PASSAGE FOR REVIEW Start Marker

Last week, our CFO asked me a simple question: “What’s our AI code percentage?”
I realized I had no idea what that number meant, let alone how to calculate it. And the more I dug into it, the more I realized this is a measurement methodology problem that’s obscuring what’s actually happening in engineering organizations.
The Numbers Don’t Add Up—Because We’re Measuring Different Things
Look at the range of reported AI code percentages:
- 41% - Industry surveys of all developers
- 25% - Google’s public figure (Sundar Pichai)
- 46% - Individual active developers report
- 70-90% - Anthropic reports company-wide
- 26.9% - Measured in production code (Nov 2025 - Feb 2026 study)
These can’t all be describing the same reality. They’re measuring different things:
Google’s 25% likely means: “AI-generated code that passes review and ships to production”
Industry 41% likely means: “Code where AI provided assistance at any stage”

PASSAGE FOR REVIEW End Marker
ENTRIES PROVIDED Start Marker

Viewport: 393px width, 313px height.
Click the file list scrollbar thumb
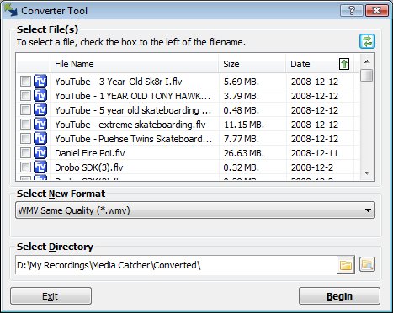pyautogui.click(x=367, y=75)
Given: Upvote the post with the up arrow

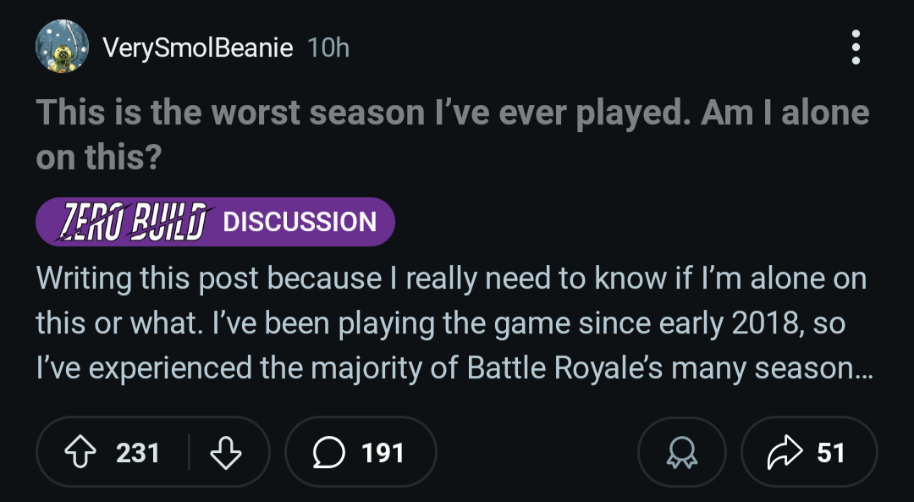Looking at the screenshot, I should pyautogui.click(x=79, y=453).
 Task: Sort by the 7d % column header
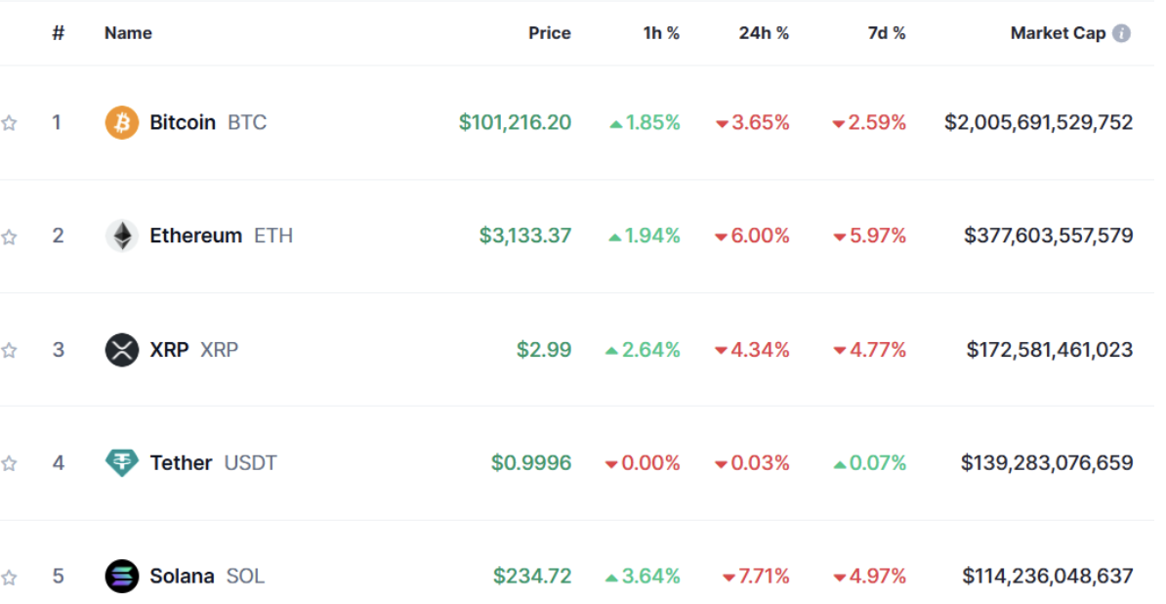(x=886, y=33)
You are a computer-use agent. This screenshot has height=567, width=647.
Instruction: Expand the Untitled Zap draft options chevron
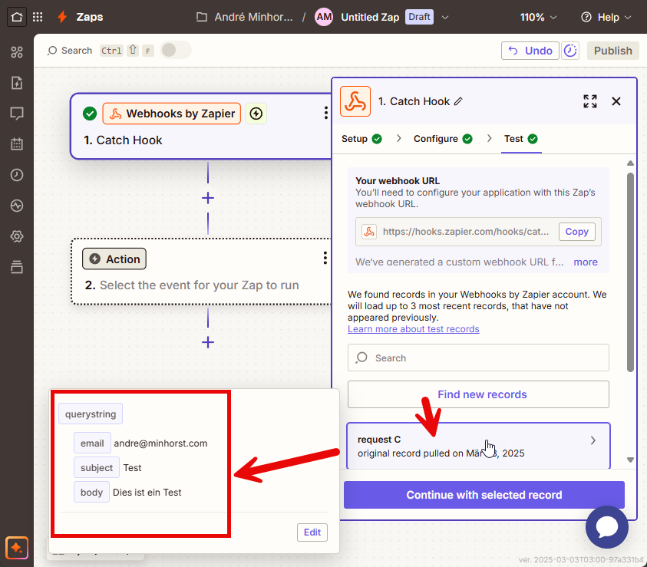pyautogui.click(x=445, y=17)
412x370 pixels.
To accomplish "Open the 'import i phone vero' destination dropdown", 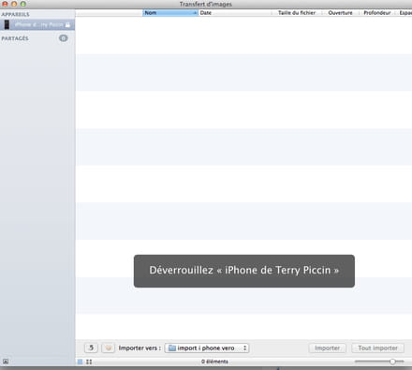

ENTRIES PROVIDED End Marker

# EXERCISE DETAILS
Answer these questions from the article on AI code percentages:
1. Who asked the author about the company's AI code percentage?
2. What company-wide figure does Anthropic report?
3. What does the article say Google's 25% figure likely means?
The listing is separate material and has no connection to the article on AI code percentages.

# SOLUTION TO THE EXERCISE
1. The CFO.
2. 70-90%.
3. "AI-generated code that passes review and ships to production."